A RESEARCH institute, that predicted the financial turmoil of 2008 has since late last year been forecasting a massive blow-out in global markets. But how realistic is the doomsday scenario it is predicting?
The Jerome Levy Forecasting Center, based in Mount Kisco, New York, says there is a 65% probability of a worldwide recession. This recession, it said, would be the result of developed economies — such as the US and the eurozone — having balance-sheet excesses that expose them to renewed financial crisis.
“Clearly the direction of most of the recent global economic news suggests movement toward a 2015 downturn,” said chairman of the centre David Levy.
Mr Levy said emerging markets continued to invest in export infrastructure to sell goods to developed nations that no longer had the financial resources to buy. This, he said, would be a leading factor behind a crash.
Economist Robert Wiedemer, also known for correctly foreseeing the collapse of the US housing market, equity markets and consumer spending, which sent the world into recession, has said he too believes a crash is on the horizon — one more catastrophic than the last.
“”The data is clear; (there will be) 50% unemployment, a 90% stock market drop and 100% annual inflation (in the US) … starting as soon as 2015,” he said in an interview with American publication Newsmax.
A collapse of the US market, which has been the engine of growth for world markets in the past six years, would lead to a crisis.
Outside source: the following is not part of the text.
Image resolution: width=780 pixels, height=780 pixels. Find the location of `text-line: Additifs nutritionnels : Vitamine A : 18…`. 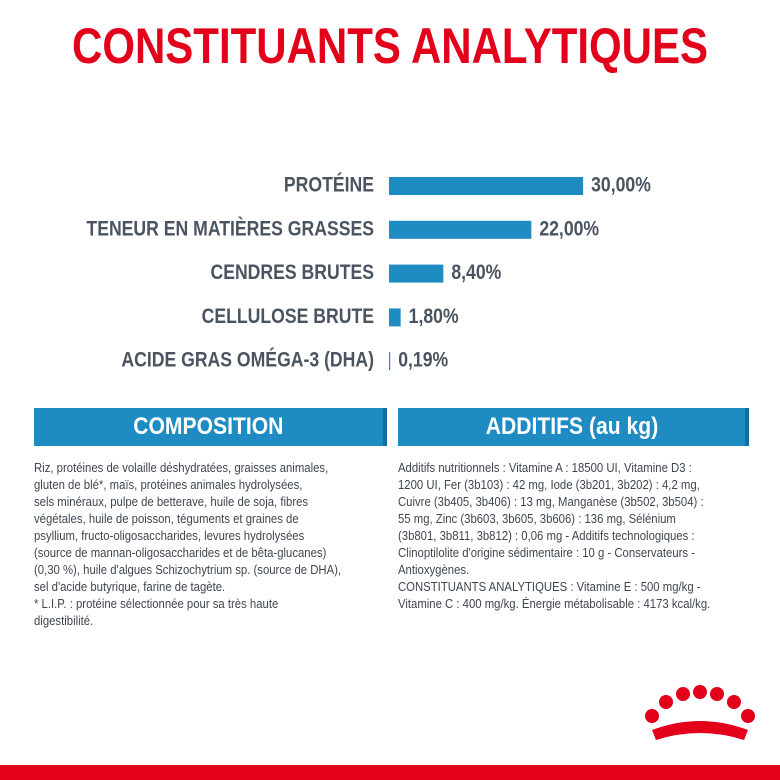

text-line: Additifs nutritionnels : Vitamine A : 18… is located at coordinates (545, 468).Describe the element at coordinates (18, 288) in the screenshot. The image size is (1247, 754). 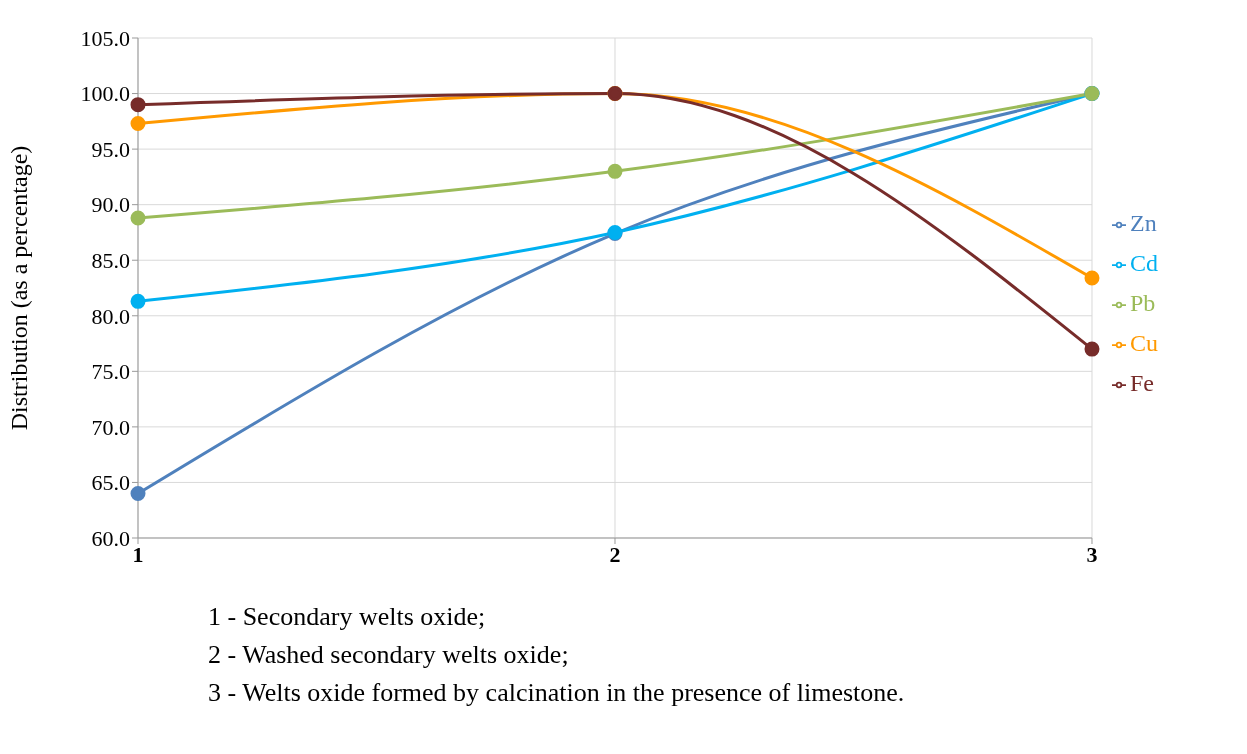
I see `y-axis-title: Distribution (as a percentage)` at that location. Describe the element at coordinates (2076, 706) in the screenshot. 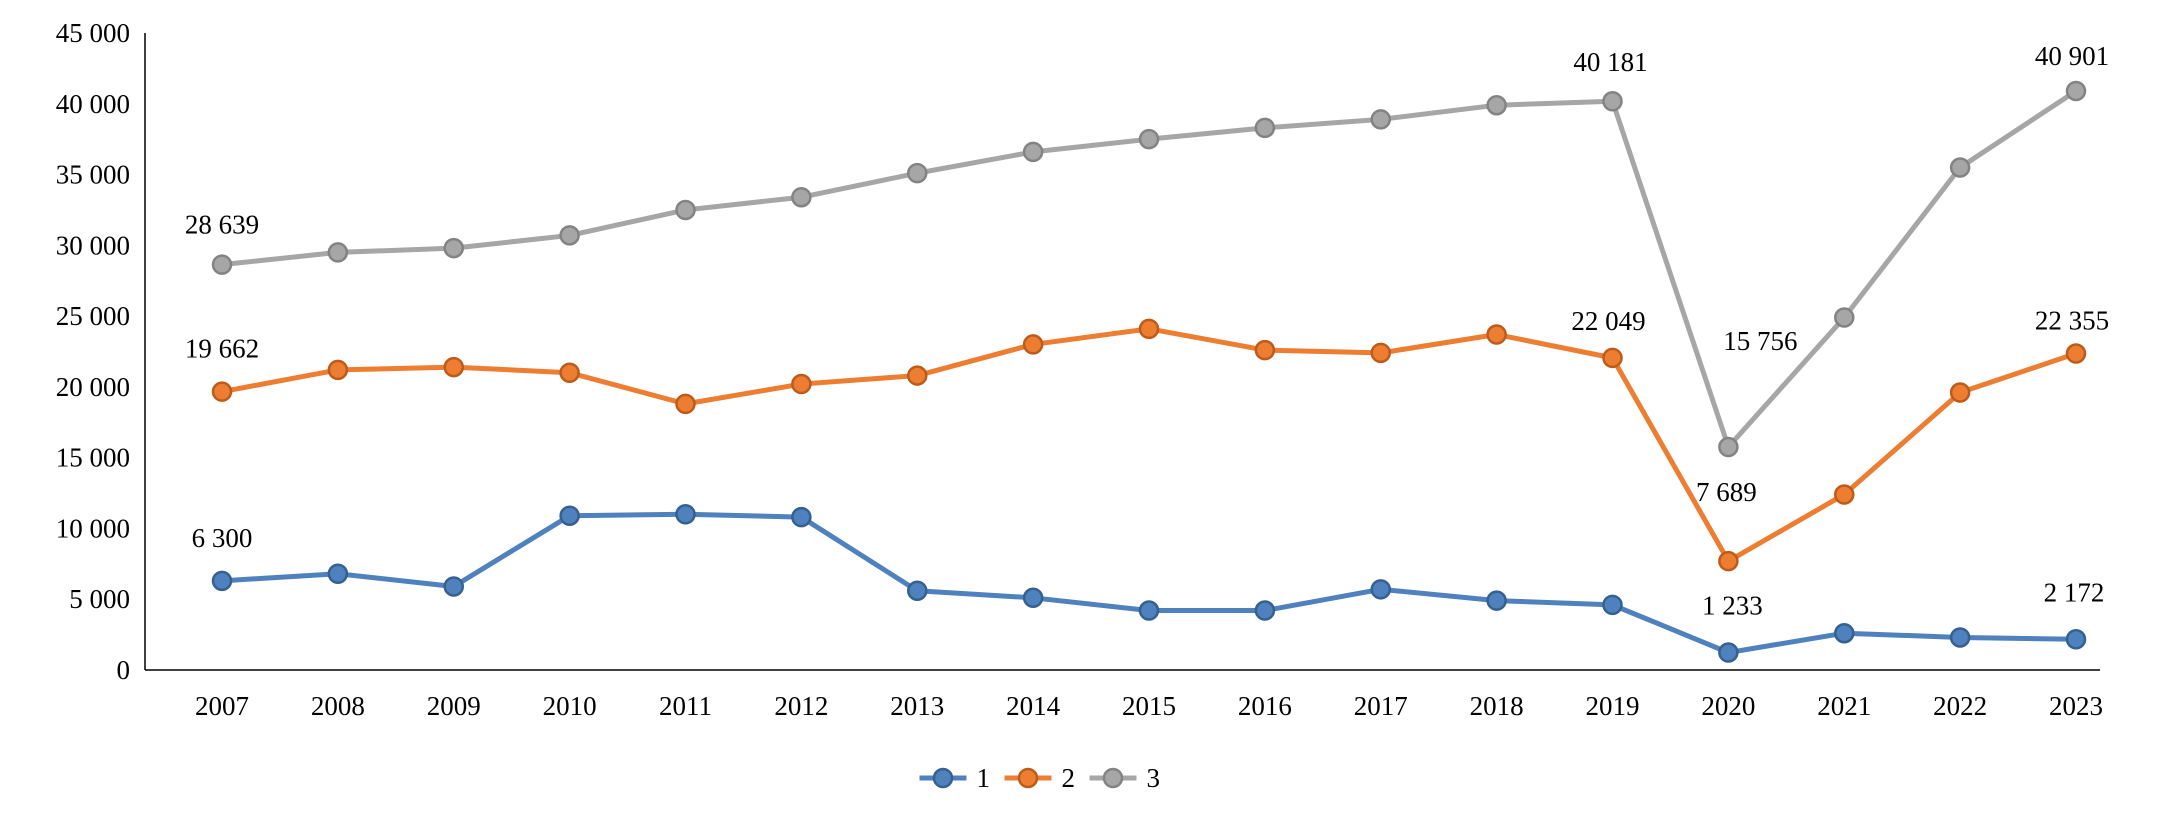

But Vestact asset manager Sasha Naryshkine said it would be difficult to predict what financial markets will do next.
“People have purported to be the harbingers of equity markets death since 2009 yet… here we all are,” he said.
Consensus view among market participants is that equities will still outperform other market classes.
But investors have been spooked by world events which have increased volatility in stocks. Panicked investors have been moving their money out of stocks and into government-backed securities as well as gold. Since the new year, the South African bond market has clawed back roughly one-third of the losses it incurred last month. Foreign investors have bought R1.7bn of South African bonds.
IG market analyst Evan Lucas said investors had become almost complacent last year due to the lack of volatility.
“For five years, investor fear of risk has been drugged by repeated injections of quantitative easing. The lack of fear has led to a world where price and risk have become estranged.”
Afrifocus Portfolio manager Ferdi Heyneke said the gold index on the JSE had climbed more than 14% since Monday, which was an indication of just how spooked investors were.
“Commodities priced in US dollars usually have an inverse relationship to the world’s reserve currency. None more so than gold. You know investors are looking for safe havens when even a rampant dollar cannot stop the price of gold from rising,” he said.
Mr Heyneke said the probability of a stock market crash was minimal, but since markets reached record highs last year they were in for a correction.
“Look, it’s hard to make such a prediction. Certainly there are risks and headwinds ahead this year but to say it will be a crash is contestable,” he said.
“Markets moved in quite a big way over last year. I think it would be foolish to think that we could see those kind of returns again this year especially with so many uncertainties,” he said.
Mr Naryshkine said a key issue to watch for would be the fallout from oil prices. He said it was a catch-22 as companies heavily invested in oil could see a pull-back, but that would mean rates would remain low in many parts of the globe, which was good for emerging markets.
Mr Lucas said 2015 would likely see increased volatility, but that did not necessarily equate to a crash. He said stimulus measures to be introduced this year by central banks globally could shift the world economy into the correct gear.